*** Data shown Section Begins ***

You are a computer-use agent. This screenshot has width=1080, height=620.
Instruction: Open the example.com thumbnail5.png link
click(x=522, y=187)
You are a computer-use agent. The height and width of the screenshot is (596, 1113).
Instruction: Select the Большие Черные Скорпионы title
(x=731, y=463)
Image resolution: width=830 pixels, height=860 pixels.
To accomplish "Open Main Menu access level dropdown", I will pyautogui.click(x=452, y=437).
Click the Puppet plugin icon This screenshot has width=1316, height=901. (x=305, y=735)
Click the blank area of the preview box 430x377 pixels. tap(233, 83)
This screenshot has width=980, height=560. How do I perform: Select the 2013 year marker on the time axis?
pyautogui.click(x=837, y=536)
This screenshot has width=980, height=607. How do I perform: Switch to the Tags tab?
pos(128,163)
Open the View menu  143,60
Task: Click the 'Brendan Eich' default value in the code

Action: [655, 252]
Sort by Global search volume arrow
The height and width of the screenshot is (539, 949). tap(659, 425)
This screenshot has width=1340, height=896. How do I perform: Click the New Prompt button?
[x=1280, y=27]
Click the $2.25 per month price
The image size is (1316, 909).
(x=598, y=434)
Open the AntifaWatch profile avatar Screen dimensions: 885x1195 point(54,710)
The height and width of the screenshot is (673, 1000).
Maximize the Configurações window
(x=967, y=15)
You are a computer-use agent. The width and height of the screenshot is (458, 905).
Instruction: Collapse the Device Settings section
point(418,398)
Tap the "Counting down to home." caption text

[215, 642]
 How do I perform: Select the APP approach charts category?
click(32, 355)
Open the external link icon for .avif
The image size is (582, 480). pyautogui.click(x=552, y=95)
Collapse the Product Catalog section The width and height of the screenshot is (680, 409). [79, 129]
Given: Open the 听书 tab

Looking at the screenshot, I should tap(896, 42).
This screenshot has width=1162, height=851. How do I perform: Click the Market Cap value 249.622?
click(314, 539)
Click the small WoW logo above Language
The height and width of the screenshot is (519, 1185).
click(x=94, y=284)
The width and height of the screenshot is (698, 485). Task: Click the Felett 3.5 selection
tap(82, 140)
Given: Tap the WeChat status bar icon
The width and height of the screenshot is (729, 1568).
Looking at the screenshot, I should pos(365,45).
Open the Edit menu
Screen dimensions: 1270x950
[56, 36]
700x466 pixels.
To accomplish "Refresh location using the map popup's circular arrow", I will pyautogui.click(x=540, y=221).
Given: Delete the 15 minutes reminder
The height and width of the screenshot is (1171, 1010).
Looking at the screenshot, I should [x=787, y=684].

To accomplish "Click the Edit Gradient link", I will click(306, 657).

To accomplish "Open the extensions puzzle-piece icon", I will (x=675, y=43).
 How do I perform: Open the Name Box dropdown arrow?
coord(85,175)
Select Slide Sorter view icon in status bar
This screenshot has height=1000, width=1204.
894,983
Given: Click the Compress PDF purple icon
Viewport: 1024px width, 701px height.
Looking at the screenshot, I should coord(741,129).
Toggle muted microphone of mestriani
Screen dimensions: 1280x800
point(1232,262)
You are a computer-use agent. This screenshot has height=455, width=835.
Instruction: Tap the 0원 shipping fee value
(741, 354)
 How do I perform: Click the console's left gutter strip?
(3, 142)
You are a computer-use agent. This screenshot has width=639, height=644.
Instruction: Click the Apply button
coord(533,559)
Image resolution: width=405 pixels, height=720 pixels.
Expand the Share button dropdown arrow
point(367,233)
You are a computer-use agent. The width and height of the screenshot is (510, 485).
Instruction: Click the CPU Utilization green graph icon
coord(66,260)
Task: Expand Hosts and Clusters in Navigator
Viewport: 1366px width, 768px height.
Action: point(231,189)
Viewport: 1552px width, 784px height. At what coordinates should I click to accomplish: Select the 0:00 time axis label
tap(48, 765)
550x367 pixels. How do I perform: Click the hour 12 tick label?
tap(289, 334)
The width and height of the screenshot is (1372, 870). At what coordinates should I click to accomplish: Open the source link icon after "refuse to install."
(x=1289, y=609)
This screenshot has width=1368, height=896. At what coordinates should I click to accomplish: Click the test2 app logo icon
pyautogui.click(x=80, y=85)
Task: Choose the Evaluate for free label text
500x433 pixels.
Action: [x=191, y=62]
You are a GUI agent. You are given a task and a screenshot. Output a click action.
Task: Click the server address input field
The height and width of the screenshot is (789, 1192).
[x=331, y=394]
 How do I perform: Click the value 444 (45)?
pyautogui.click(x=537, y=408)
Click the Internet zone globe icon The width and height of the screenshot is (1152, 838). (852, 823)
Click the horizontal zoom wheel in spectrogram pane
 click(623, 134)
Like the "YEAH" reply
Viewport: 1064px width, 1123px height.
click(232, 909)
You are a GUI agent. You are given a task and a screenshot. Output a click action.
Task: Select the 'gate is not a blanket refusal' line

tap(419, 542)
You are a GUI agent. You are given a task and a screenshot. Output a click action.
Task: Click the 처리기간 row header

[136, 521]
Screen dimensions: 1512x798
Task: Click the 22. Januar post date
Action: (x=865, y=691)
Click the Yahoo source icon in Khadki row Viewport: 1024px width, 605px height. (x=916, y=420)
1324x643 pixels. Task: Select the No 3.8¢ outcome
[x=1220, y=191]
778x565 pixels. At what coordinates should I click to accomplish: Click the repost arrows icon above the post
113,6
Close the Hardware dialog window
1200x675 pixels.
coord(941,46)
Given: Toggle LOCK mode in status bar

*** Data shown Section Ends ***

> _What is expected_: Search the data for "status". Copy every matching line.

> _Solution for this problem_:
Given: Tap the WeChat status bar icon
Select Slide Sorter view icon in status bar
Given: Toggle LOCK mode in status bar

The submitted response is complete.